▶ [Excerpted passage]:

In January 2008, an outbreak of bacterial meningitis began at Ohio University in Athens. Over a nearly two-year period, eight students contracted the disease, including a freshman who died. The university recently agreed to the pay that student’s family $1 million to settle a lawsuit filed by the parents.
What made the outbreak difficult to manage was that the strain of meningitis belonged to serogroup B. Though common in Europe, the strain had not been seen in the United States before and is not covered by the current meningitis vaccine.
Five years later, outbreaks of strain B bacterial meningitis occurred at Princeton University and the University of California, Santa Barbara. In November 2013, Princeton received approval from the Food and Drug Administration to offer a serogroup B vaccine used in Europe. That vaccine has since been approved by the FDA for general distribution in the U.S. and, at press time, was expected to be available at some point early this year.
Though Ohio University did not have an emergency plan for handling infectious diseases in place when the outbreak occurred, officials began developing one as the meningitis crisis unfolded. Even without a plan to follow, university leaders say the open communication policy employed during the outbreak helped save lives.
“We would often communicate before we had lots of details,” says Ryan Lombardi, vice president of student affairs, adding that confirmation of meningitis could take up to a day. “We would often blast emails if it looked like a suspected case. We were very quick to realize that and err on the side of caution.”
Another change stemming from the outbreak is that any student who calls the university health center complaining of a fever is now advised to come in for an evaluation or seek treatment at a local hospital. The student who died from meningitis never visited the health center but had called and received advice over the phone, Lombardi says.

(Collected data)
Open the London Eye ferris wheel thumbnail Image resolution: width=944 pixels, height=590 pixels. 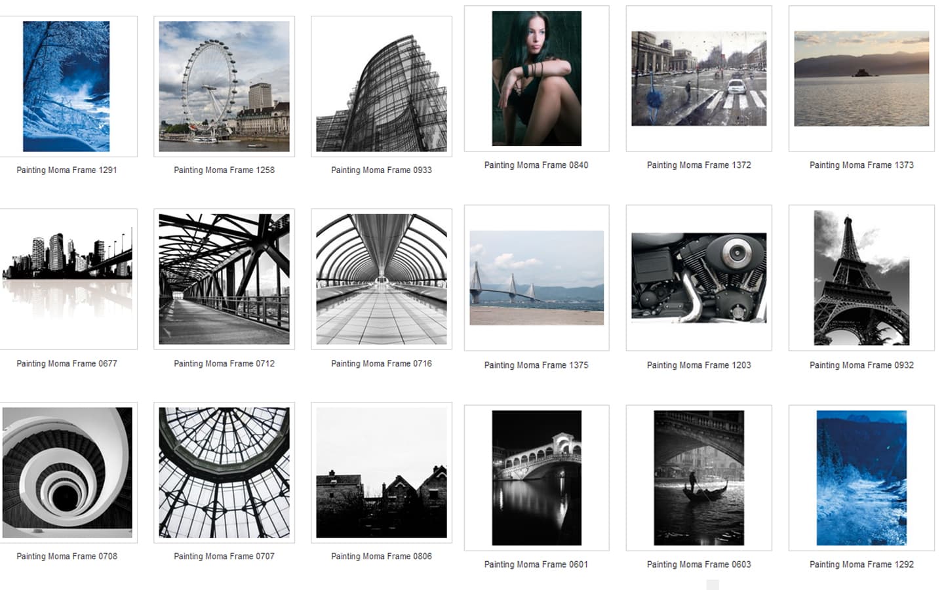224,86
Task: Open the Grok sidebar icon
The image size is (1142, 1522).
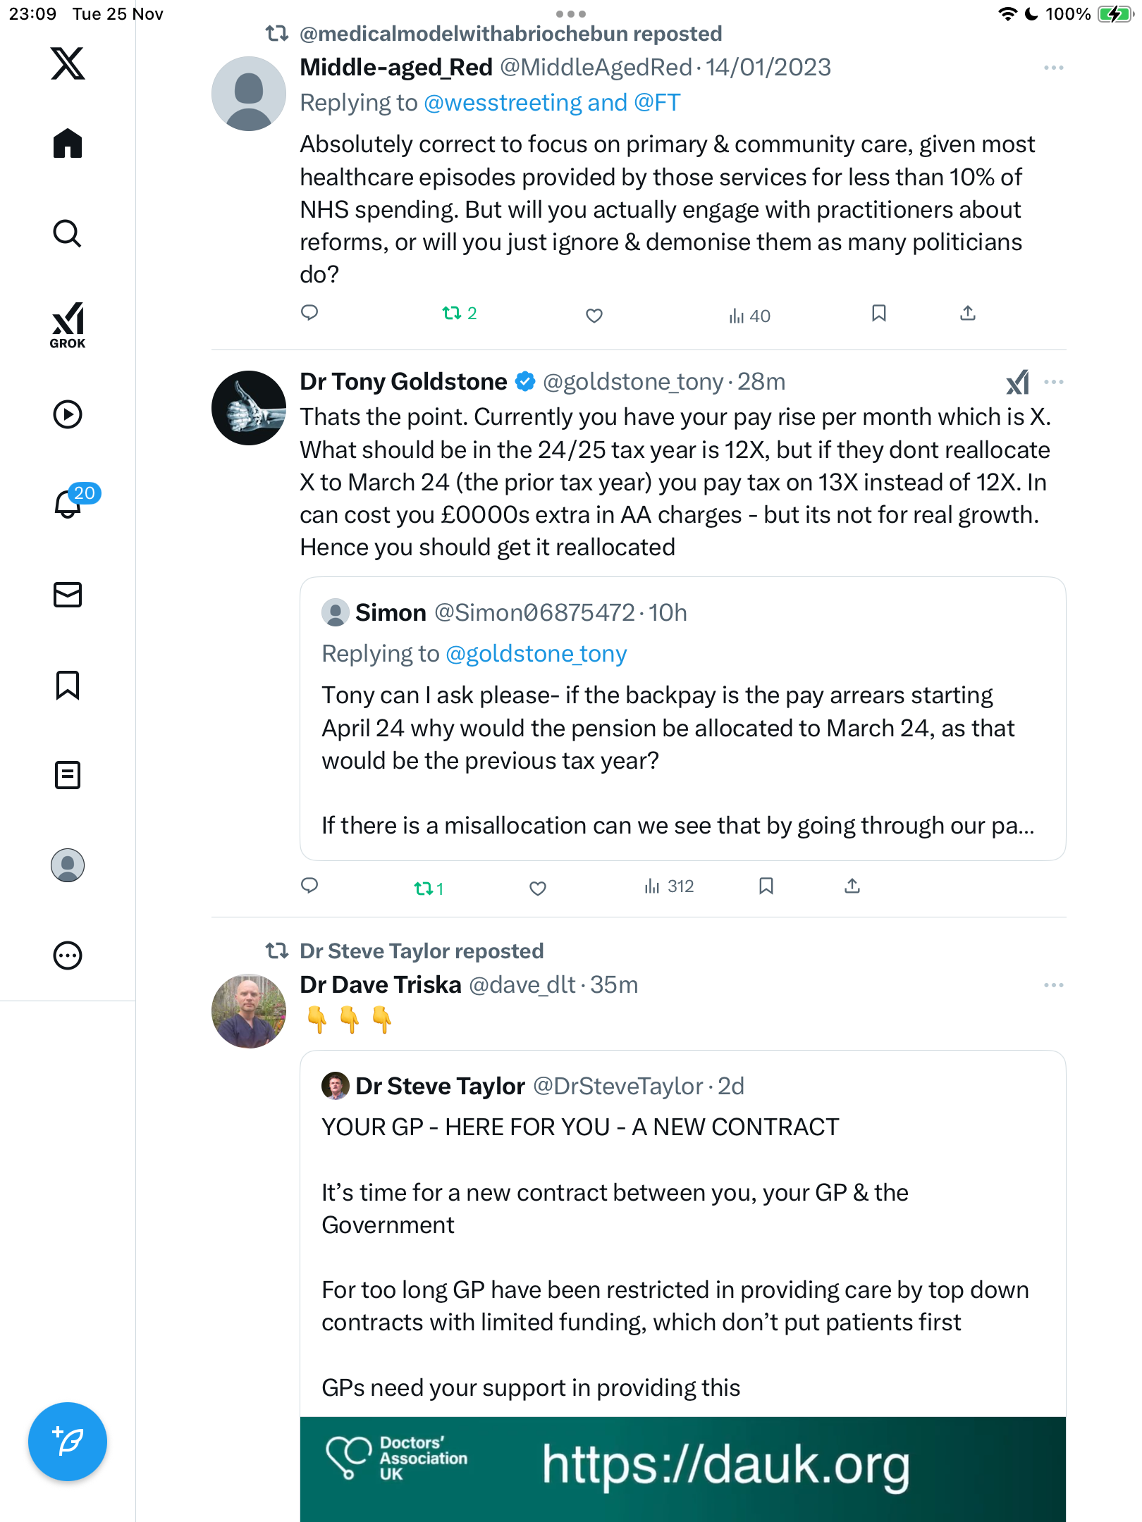Action: click(x=68, y=324)
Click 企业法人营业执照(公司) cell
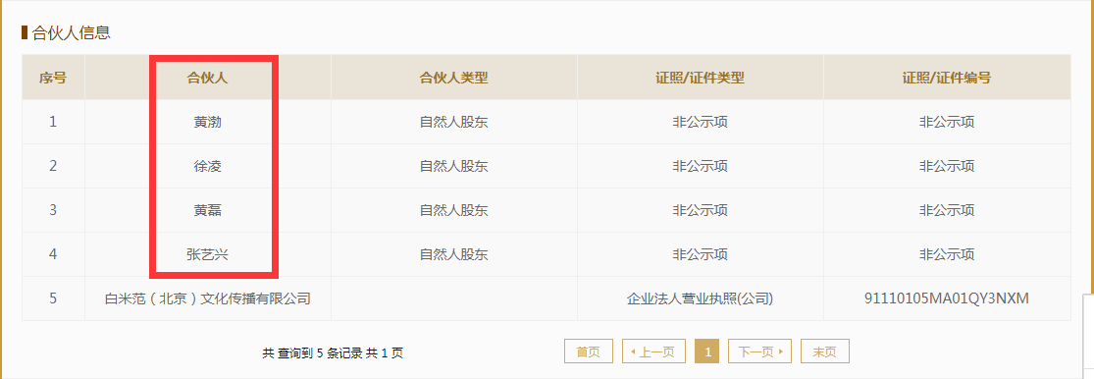The image size is (1094, 379). coord(700,299)
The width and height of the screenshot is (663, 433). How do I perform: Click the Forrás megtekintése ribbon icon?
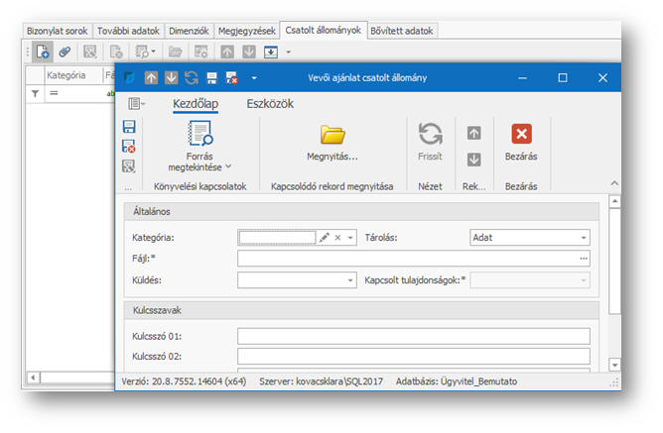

▶ [About this exercise]: Can you carry the article on the Ohio University meningitis outbreak forward from where it stops?

▶ [Reply]:
While the likelihood of an Ebola case emerging on a college campus is extremely low, the internationalization of American universities has drawn students from the West African countries where the disease has festered: Guinea, Liberia and Sierra Leone. Creating policies on travel to those countries has become the focus of campus Ebola planning.
“We have a population that is highly international and highly mobile, so universities need to take it seriously,” says Langsdale of Penn State, which has four students from Guinea, Liberia and Sierra Leone enrolled this year.
Last fall, colleges and universities restricted education-related travel to those three African countries, following the CDC guidelines that also warn people to protect themselves while visiting Mali. By the end of the semester, however, schools faced a different issue: How to arrange the return to campus of students who planned to travel home to those countries over the holiday break.
Most schools that enroll students from Guinea, Liberia and Sierra Leone who returned home for vacation were working with their local health departments to implement CDC guidelines and ask the students to self-monitor themselves for 21 days after their return.
As emergency plans for Ebola are developed, officials should keep in mind the need to communicate the information immediately to their campus community. Vogel, who helped plan the communication strategy at SMU during the Ebola crisis in Dallas, says one lesson she learned is that parents want as much detailed information as the university can provide—as quickly as possible.
“They really see right through a nice message,” she says. “They really want more about what’s happening.”
Providing transparency in communication is also the best way to protect the university’s reputation, says Anita Ingram, assistant vice president and chief risk officer at the University of Cincinnati. “It’s important to put that information out there and to communicate what the actual facts are,” she says. “In that way you mitigate your risk and minimize the rumors and the bad information.”
Sherrie Negrea is a writer based in Ithaca, N.Y.